We asked him about being a guide. Here’s our Q&A with Jim T.
Rock or Ice? Which do you love to climb more?
I’m a climber year round… the only thing that changes is what I wear. But I’m a grass is greener person. In March I can’t wait to drop the boots for some rock shoes. In Rocktober I can’t wait swing the tools.
How long have you been a San Juan Mountain Guide?
Since I escaped from prison and changed my name.
Where did you grow up?
I grew up in Massachusetts and I will always root for New England sports teams.
As a child, what did you want to be when you grew up?
Who said I want to grow up?
Where did you first climb ice?
My first climb was Willey’s Slide on Mt. Willard in New Hampshire, sharing 1 set of tools on a multi-pitch Ice Climb. I bought my first tools and poons that evening. They are probably still on my credit card.
Did you have a mentor?
I have had exceptional mentors in my life. The one who stands out the most is Mark Miller.
What do you think every climber should learn?
I think every climber needs to learn (and practice) getting off the damn internet!!! Get outside, have fun and enjoy the people you are climbing with.
Maps or GPS?
What do you like to do on your day off?
I love hanging out with my wife and our dog and trying to convince them to go fly fishing. (the dog always goes.)
How different are your personal days from your guiding days in the mountains?
The best days guiding are very similar to my personal days.
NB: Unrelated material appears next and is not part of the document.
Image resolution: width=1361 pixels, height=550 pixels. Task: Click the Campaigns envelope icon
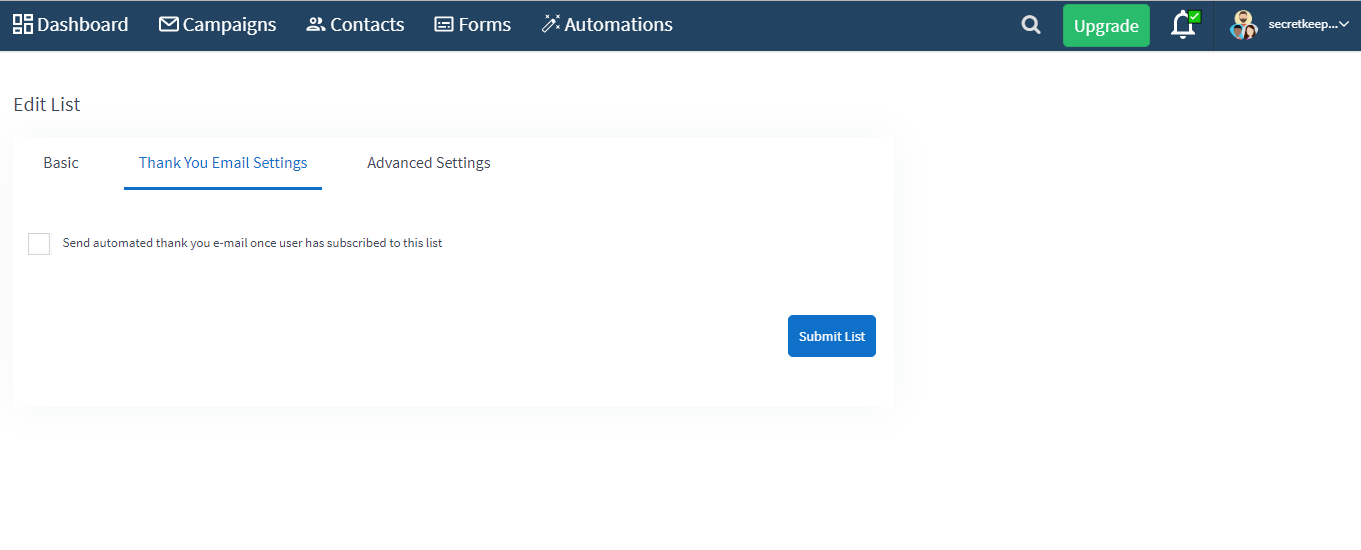click(169, 24)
Before you pack for a trip in the mountains does your packing resemble one of those neatly arranged ads or a messy gear ball on the floor?
I just take as little as possible and plan on being scared and hungry.
What was the most memorable trip you’ve guided?
Legally or otherwise?
How many pairs of gloves do you wear for ice climbing? What are your favorite gloves for Ice climbing?
2-3. Depends on the temps, thin dexterous gloves
What are your favorite ice tools?
Black Diamond Cobras
What boots do you wear ice climbing?
Asolo Eiger GV (Thanks Bruce! They are awesome boots!)
What’s your favorite all-round pack?
Hyperlite Ice Pack
One piece of advice for an aspiring guide? Don’t you have a joke about pizza?
I never planned on being a guide, I just had great mentors and went climbing. Go climb for a decade and then start thinking about if you want guide.
(Note. We did an extensive background check to make sure Jim has a clean criminal record, he does. We also found out he has a degree in Environmental Science from the University of New England. So that part about liking the Patriots was no joke.)